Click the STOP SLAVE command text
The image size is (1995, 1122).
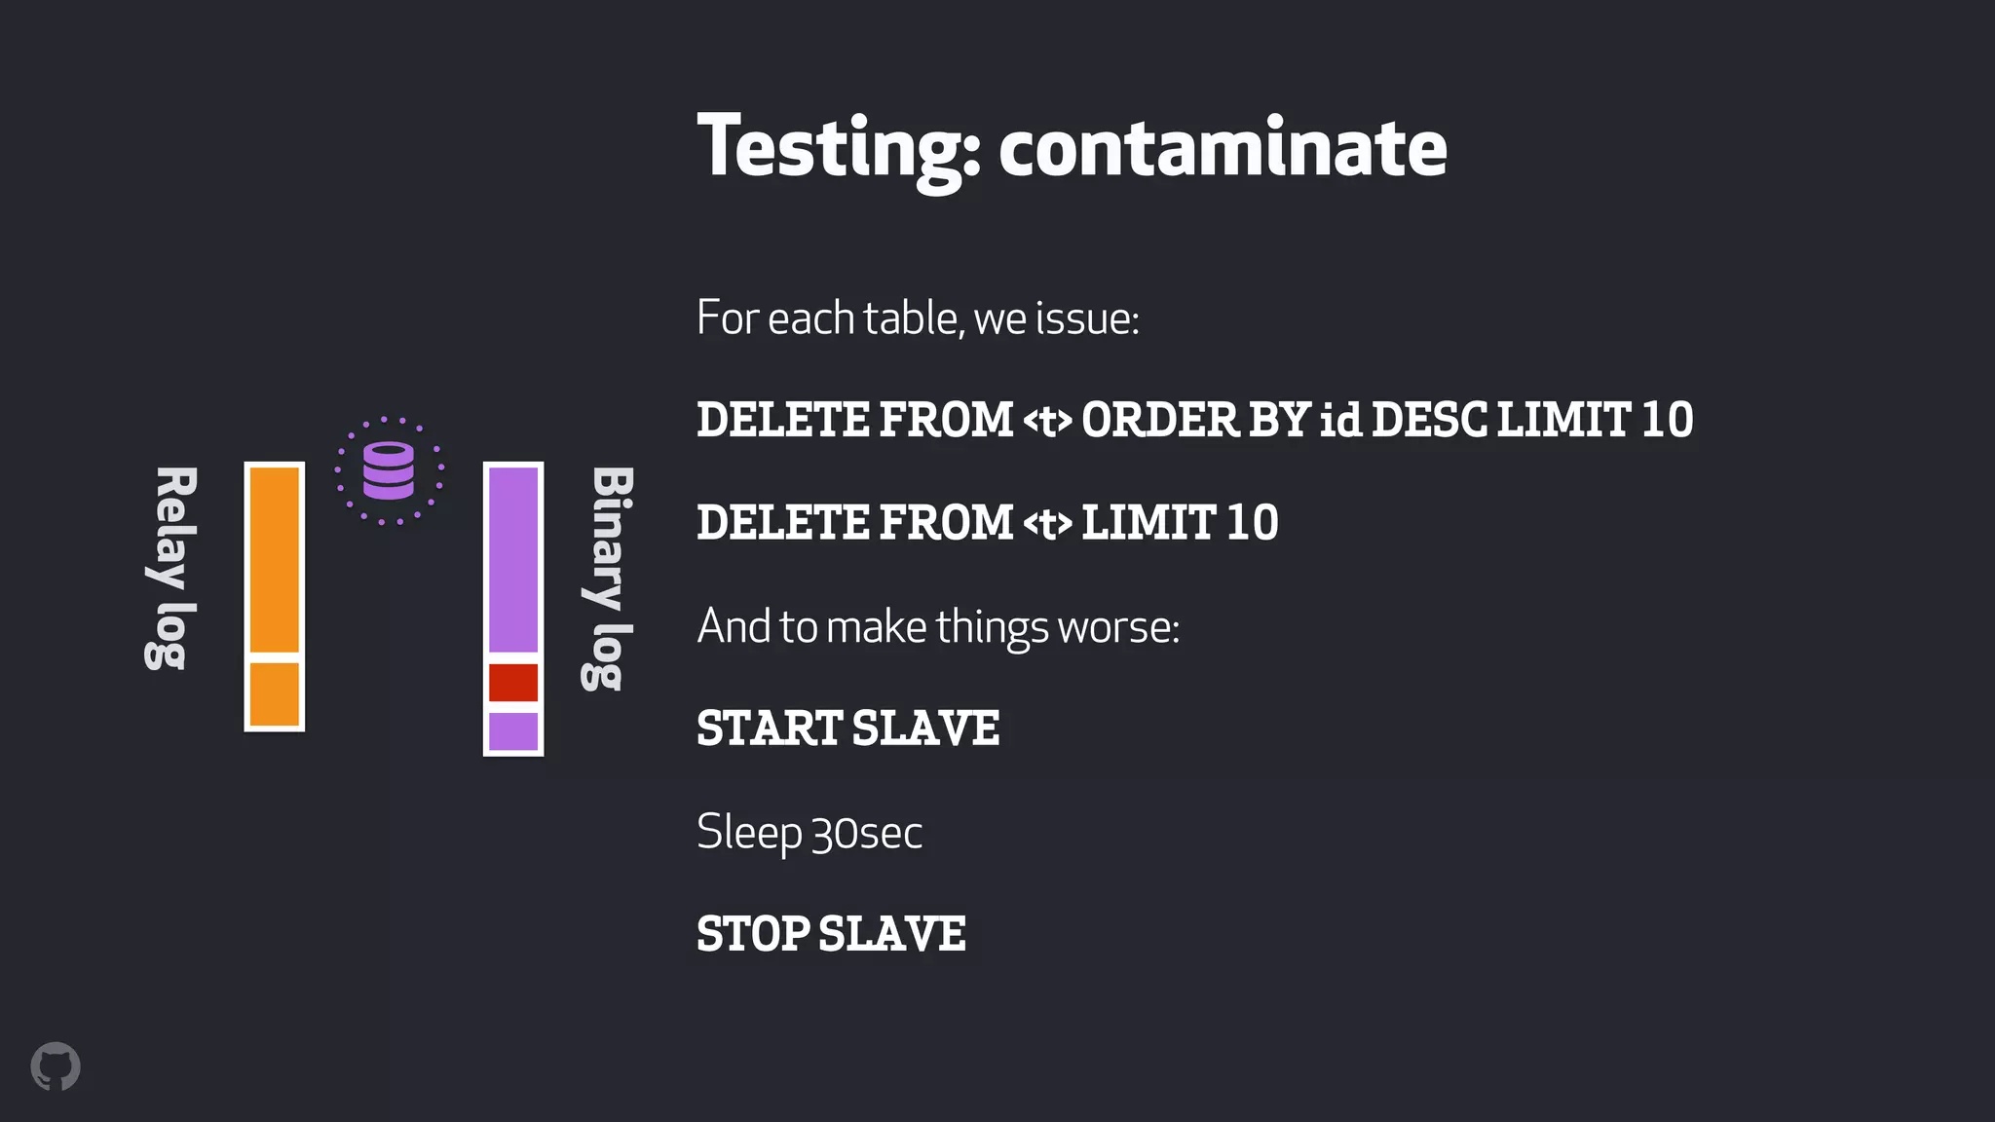[x=831, y=934]
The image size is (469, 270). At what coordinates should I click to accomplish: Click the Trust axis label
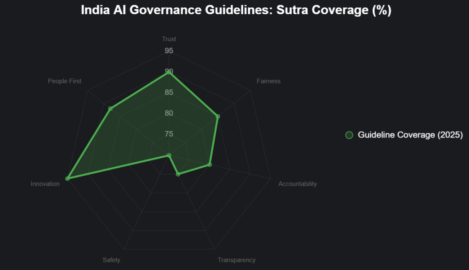[169, 39]
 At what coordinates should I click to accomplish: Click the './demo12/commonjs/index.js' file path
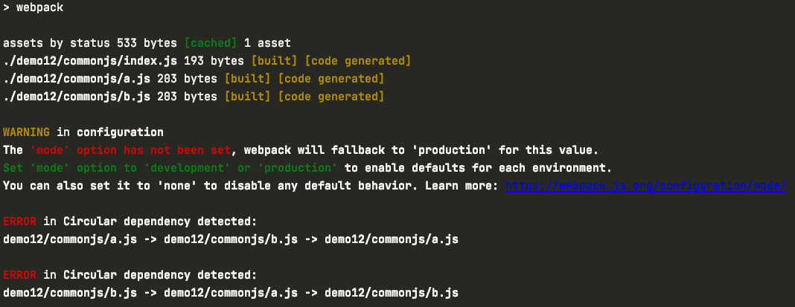click(x=90, y=61)
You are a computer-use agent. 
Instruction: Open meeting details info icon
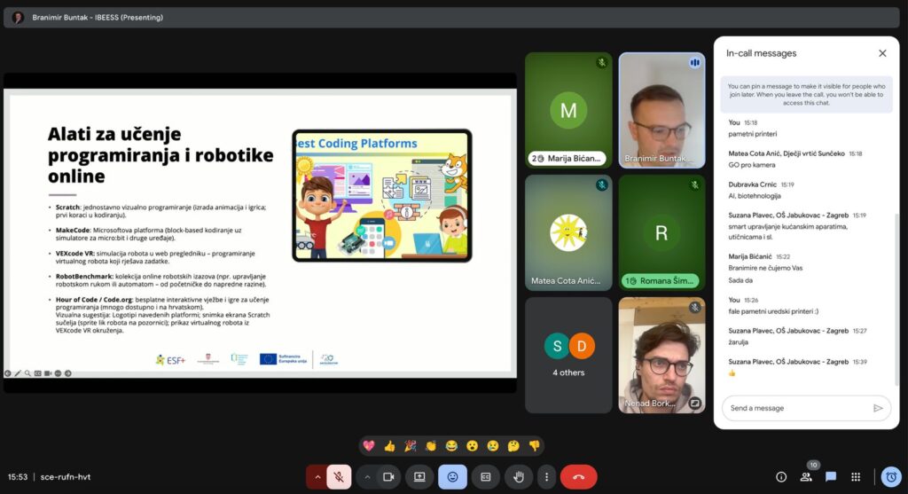[x=781, y=477]
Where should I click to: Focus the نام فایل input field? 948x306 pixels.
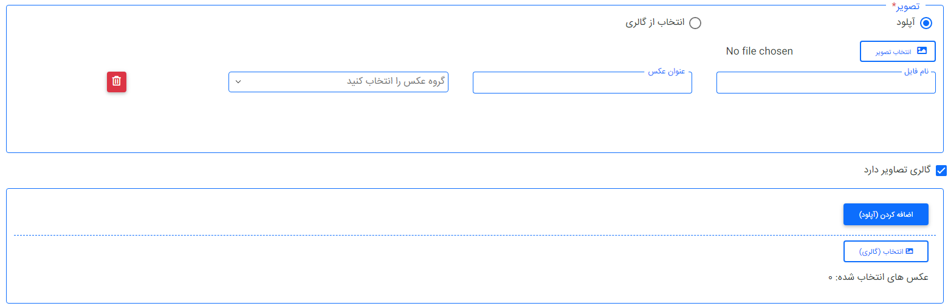pyautogui.click(x=826, y=83)
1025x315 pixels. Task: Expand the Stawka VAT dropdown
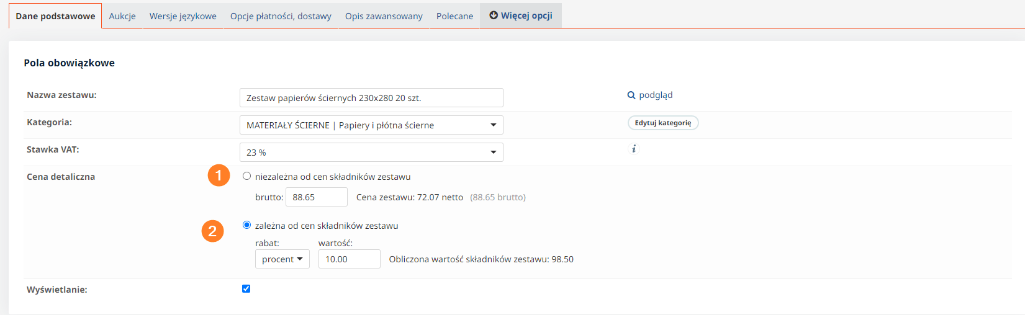[x=371, y=153]
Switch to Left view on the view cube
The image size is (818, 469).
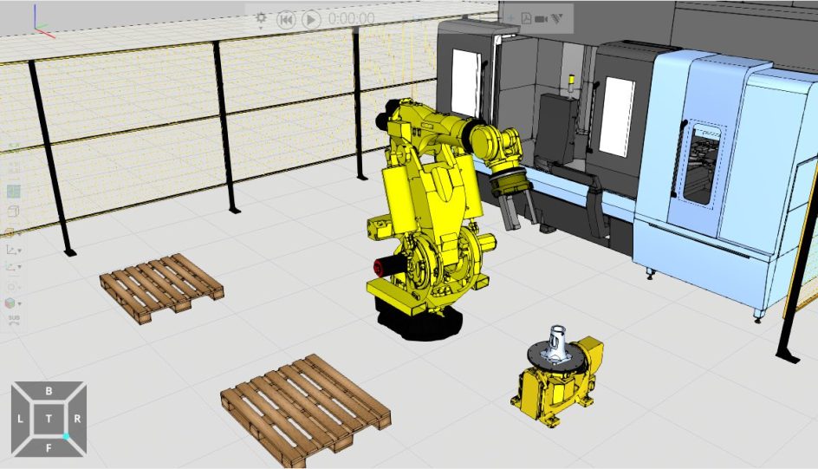(21, 419)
● ● ● ● ● ● ●
- [Exercise objective]: Beginning with the line that contains "You are a computer-use agent.", print exactly every line through the end of the records, both included. Omit the pictures.

- [Result of this exercise]:
You are a computer-use agent. 
Instruction: Open meeting details info icon
[x=781, y=477]
Where should I click to: Focus the نام فایل input field? 948x306 pixels.
pyautogui.click(x=826, y=83)
1025x315 pixels. Task: Expand the Stawka VAT dropdown
[x=371, y=153]
Switch to Left view on the view cube
The image size is (818, 469).
(21, 419)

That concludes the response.